Forward-Looking Statements

This communication includes “forward-looking statements” within the meaning of the safe harbor provisions of the United States Private Securities Litigation Reform Act of 1995. Such statements may include, but are not limited to, statements about the benefits of the proposed merger between Merck and Schering-Plough, including future financial and operating results, the combined company’s plans, objectives, expectations and intentions and other statements that are not historical facts. Such statements are based upon the current beliefs and expectations of Merck’s and Schering-Plough’s management and are subject to significant risks and uncertainties. Actual results may differ from those set forth in the forward-looking statements.

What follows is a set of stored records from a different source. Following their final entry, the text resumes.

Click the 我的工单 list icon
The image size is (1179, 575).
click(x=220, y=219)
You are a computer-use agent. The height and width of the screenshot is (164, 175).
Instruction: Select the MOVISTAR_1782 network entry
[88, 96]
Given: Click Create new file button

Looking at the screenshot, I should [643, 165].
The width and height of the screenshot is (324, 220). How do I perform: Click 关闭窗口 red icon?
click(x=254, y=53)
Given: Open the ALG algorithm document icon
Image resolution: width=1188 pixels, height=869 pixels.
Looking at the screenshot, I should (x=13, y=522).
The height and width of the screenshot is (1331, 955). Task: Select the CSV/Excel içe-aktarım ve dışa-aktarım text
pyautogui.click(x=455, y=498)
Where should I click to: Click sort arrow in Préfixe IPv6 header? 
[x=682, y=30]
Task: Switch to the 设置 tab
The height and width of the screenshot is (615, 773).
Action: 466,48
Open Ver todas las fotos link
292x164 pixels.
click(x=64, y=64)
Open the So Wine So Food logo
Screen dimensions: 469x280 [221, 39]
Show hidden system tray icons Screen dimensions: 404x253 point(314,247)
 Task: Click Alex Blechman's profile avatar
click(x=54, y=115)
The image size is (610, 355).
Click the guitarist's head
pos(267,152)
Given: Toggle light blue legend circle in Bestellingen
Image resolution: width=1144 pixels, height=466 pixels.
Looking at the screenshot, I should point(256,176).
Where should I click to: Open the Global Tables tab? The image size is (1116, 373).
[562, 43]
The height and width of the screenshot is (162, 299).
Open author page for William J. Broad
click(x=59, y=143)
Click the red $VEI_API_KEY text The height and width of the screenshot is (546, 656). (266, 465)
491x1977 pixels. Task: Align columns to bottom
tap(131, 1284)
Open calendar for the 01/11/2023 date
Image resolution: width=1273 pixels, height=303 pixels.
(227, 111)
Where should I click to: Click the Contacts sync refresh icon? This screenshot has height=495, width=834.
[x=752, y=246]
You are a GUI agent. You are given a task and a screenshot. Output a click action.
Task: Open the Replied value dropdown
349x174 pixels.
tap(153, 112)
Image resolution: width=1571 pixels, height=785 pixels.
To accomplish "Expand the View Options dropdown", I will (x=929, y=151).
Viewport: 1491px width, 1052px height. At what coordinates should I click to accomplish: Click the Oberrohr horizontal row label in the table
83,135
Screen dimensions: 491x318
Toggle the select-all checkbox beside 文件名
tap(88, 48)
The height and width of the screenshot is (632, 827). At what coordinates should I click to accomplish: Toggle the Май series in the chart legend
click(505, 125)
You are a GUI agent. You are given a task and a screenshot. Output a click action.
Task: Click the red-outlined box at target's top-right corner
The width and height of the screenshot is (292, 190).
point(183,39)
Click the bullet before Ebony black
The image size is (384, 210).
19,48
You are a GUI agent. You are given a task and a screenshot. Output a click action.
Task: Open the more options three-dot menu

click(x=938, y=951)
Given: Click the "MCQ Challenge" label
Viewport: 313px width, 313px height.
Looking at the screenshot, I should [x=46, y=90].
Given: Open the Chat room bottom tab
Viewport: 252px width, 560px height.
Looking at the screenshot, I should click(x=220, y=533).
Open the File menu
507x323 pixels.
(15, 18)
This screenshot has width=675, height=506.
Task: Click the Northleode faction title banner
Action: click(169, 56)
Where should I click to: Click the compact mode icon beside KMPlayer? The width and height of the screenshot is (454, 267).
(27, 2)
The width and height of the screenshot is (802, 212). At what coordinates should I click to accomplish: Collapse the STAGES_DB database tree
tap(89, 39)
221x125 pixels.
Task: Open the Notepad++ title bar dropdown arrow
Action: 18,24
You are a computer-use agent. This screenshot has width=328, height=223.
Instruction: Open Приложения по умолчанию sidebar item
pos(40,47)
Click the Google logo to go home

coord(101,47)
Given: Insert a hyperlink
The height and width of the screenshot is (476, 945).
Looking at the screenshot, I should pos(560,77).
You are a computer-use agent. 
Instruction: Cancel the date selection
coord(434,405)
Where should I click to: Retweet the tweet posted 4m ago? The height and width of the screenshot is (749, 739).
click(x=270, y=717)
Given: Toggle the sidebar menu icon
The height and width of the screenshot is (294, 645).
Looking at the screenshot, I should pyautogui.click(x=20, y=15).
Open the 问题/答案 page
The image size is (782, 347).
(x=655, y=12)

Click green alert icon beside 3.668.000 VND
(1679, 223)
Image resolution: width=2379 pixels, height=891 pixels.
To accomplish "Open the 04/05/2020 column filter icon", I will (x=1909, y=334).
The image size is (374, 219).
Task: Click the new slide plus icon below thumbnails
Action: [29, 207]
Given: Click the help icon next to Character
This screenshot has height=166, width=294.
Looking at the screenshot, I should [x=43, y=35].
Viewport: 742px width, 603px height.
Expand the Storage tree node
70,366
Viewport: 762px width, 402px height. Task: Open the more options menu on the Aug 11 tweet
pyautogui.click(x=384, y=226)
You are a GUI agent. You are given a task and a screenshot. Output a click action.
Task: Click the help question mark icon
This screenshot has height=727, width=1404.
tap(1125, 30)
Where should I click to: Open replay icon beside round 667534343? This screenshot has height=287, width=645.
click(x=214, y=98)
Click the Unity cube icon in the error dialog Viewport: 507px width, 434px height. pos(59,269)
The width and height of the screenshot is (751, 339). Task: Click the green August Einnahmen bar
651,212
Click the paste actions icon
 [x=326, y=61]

The following factors, among others, could cause actual results to differ from those set forth in the forward-looking statements: the possibility that the expected synergies from the proposed merger of Merck and Schering-Plough will not be realized, or will not be realized within the expected time period, due to, among other things, the impact of pharmaceutical industry regulation and pending legislation that could affect the pharmaceutical industry; the ability to obtain governmental and self-regulatory organization approvals of the merger on the proposed terms and schedule; the actual terms of the financing required for the merger and/or the failure to obtain such financing; the failure of Schering-Plough or Merck stockholders to approve the merger; the risk that the businesses will not be integrated successfully; disruption from the merger making it more difficult to maintain business and operational relationships; the possibility that the merger does not close, including, but not limited to, due to the failure to satisfy the closing conditions; Merck’s and Schering-Plough’s ability to accurately predict future market conditions; dependence on the effectiveness of Merck’s and Schering-Plough’s patents and other protections for innovative products; the risk of new and changing regulation and health policies in the U.S. and internationally and the exposure to litigation and/or regulatory actions. Merck and Schering-Plough undertake no obligation to publicly update any forward-looking statement, whether as a result of new information, future events or otherwise.  Additional factors that could cause results to differ materially from those described in the forward-looking statements can be found in Merck’s 2008 Annual Report on Form 10-K, Schering-Plough’s Quarterly Report on Form 10-Q for the quarterly period ended March 31, 2009, the preliminary proxy statement filed by Merck on June 16, 2009 and each company’s other filings with the Securities and Exchange Commission (the “SEC”) available at the SEC’s Internet site (www.sec.gov).